In 1998 kom ik als senior trainingsacteur in een groot en commercieel bedrijf terecht. Aanvankelijk ben ik daar wat giebelig onder, het komt me voor dat de randvoorwaarden een bizar belangrijke plek innemen. Ik krijg een kantoor, een leaseauto, een cursus Word en iemand die mijn agenda beheert. Ik leer dat er een soort ongeschreven puntentelling bestaat. Ken je iemand hoog in de boom in het bedrijf? Punten! Heb je een paars jasje aan? Puntenverlies! Vindt degene hoog in de boom het wel verfrissend dat je jasje paars is? Toch nog punten! Dubbele! Het is een voor mij ondoorgrondelijk systeem. Wel ben ik gevoelig voor de stand; als je weinig punten hebt zeggen collega’s opeens geen gedag meer bijvoorbeeld. Als je er veel hebt komen ze voortdurend vragen of je ook koffie wilt. Ik maak beide mee. Soms word ik er ook onzeker van. Het lijkt me dat al die materiële zaken waar we over vergaderen niet echt belangrijk zijn, het gaat om wat eronder zit.. Iemand wil hogerop en 6000 euro per maand gaan verdienen, maar eigenlijk wil hij erkenning en dat iedereen vraagt of hij nog koffie wil, denk ik. Maar ik ben de enige.. Als ik het over deze dingen wil hebben leid ik veel, heel veel puntenverlies.
Dus na een paar jaar ga ik weer verder met voor mezelf werken. Inmiddels wel een beetje maatschappelijk wijzer.
In 2002 verhuis ik, wederom tamelijk naïef, naar Groningen. Ik koop er een woonboot, want dat kan inmiddels, en ik ga er naar de PABO. Het lijkt me fijn om ook een gewoon leventje te leiden, met een baan en buren en een hobby. Ik overschat mezelf. Van Amsterdam naar Groningen gaan is zoiets als emigreren. Plotseling zijn mijn grapjes niet meer leuk, ik heb er ook geen vrienden natuurlijk en voor mijn werk moet ik nog steeds naar Rotterdam zodat ik hele dagen in de auto zit. De studie is niet moeilijk, maar wel bergen werk. Vervolgens beland mijn beste vriendin in een psychiatrisch ziekenhuis in Eindhoven. Met kerst val ik uitgeput om. Ik staak de studie en dobber voort als z.z.p.-er, met een enorme heimwee naar Amsterdam.

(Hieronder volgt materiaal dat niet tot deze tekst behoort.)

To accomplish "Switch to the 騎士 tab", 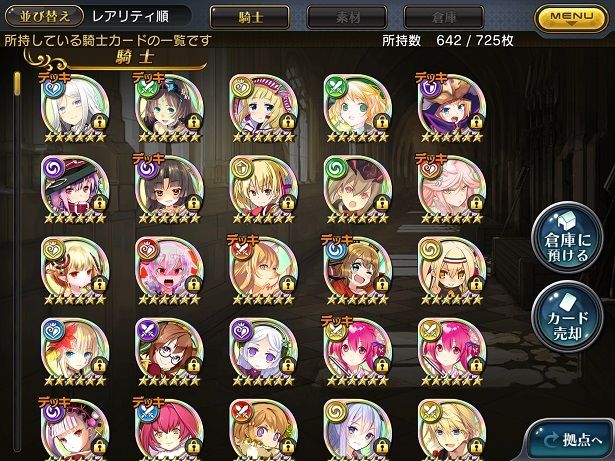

Dan ontmoet ik een vrouw die me zegt dat ik naar de school voor sjamanisme moet gaan. “Daar zijn we allemaal familie”, zegt ze. Dat laat ik me geen twee keer zeggen. Bovendien heb ik heel goede ervaringen met dingen die onverwacht op mijn pad komen.

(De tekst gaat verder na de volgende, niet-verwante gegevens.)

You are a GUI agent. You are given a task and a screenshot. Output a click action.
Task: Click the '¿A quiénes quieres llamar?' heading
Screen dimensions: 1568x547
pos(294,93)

De school laat me kennis maken met een heleboel wijze mannen en vrouwen van over de hele wereld. Elk eerste weekend van de maand krijg ik les in een traditie van ergens. Ik leerde over Mongools sjamanisme, Maori kwamen voorbij, Aboriginals, Indianen van allerlei pluimage natuurlijk, het Samería van de zwarte slaven, Scandinavisch sjamanisme met de runen, letterlijk grenzeloos boeiend. Ik gebruik nog steeds kennis die ik daar opdeed bij het begeleiden van mensen.
In 2009 krijg ik weer aantoonbaar hulp van het universum : mijn boot wordt toch nog verkocht en tegelijkertijd wordt me een huurhuis in de Ooijpolder aangeboden. Met behulp van mijn sjamaanse klasgenoten verhuis ik erheen. Met enige angst in de knieën: kan ik dat wel, een dorpje?

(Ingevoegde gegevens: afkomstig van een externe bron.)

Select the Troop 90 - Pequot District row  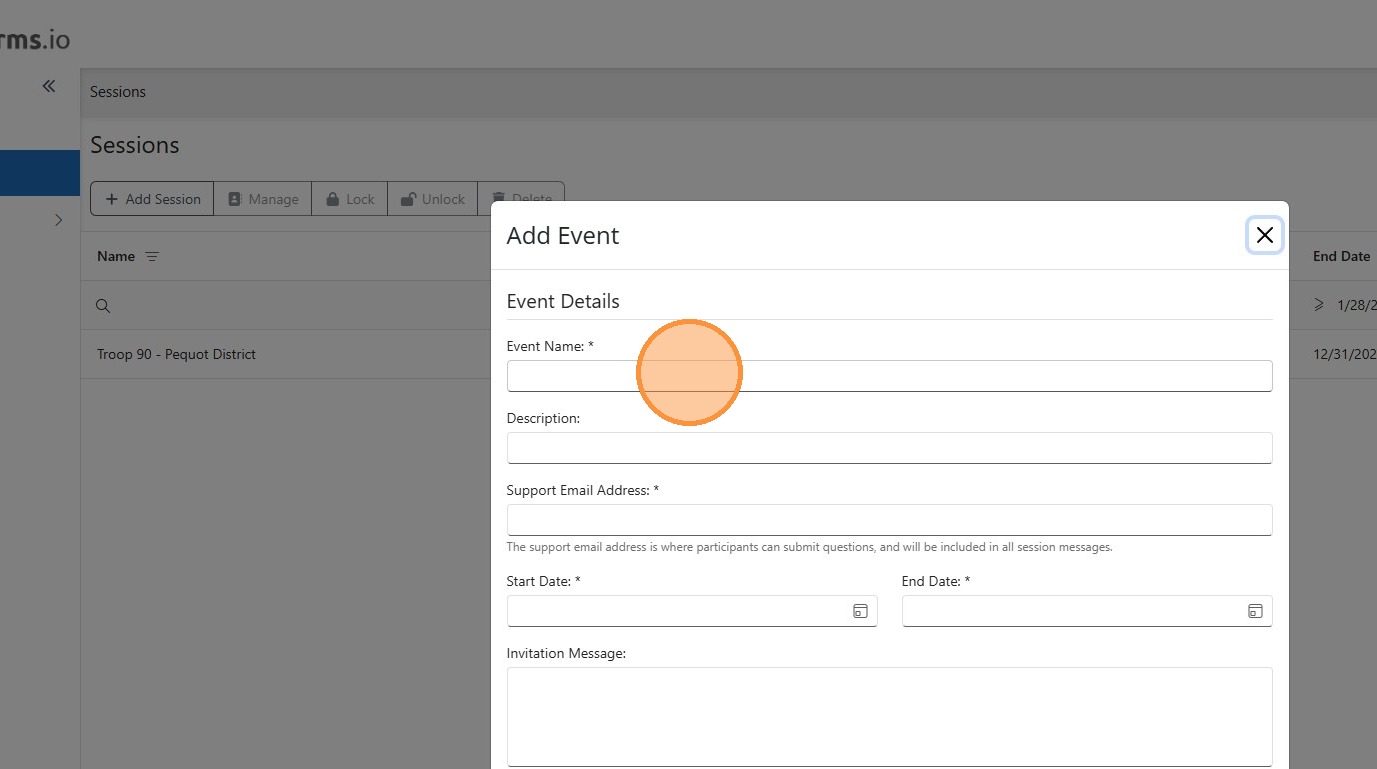point(177,354)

Ik kan het, hoewel ik mezelf blijf wijsmaken dat ik er eenzaam ben, dat ik eigenlijk in de stad wil wonen. Ondertussen krijg ik signalen van het leven, die ik niet oppik, omdat ik teveel denk en te weinig voel. Dat vinden de signalen niet leuk, dus op een dag in de winter, terwijl ik me aan het afvragen ben of ik degene moet zijn die een lezing over sjamanisme zal geven, springt er een reebok dwars door het glas van de achterdeur mijn huis in. Dat was een bevestiging, heb ik moeten concluderen, hoewel ik er ook wel even van slag van was.
Toch volhard ik in het volgen van mijn hoofd, in plaats van mijn hart en de signalen dus. Mijn geld raakt op, ik voel dat ik moet leren om op een andere manier in mijn levensonderhoud te voorzien. Niet meer zo onzichtbaar, meer doen waar ik in geloof. Maar ik weet niet hoe of wat en voor de tweede keer stort ik in.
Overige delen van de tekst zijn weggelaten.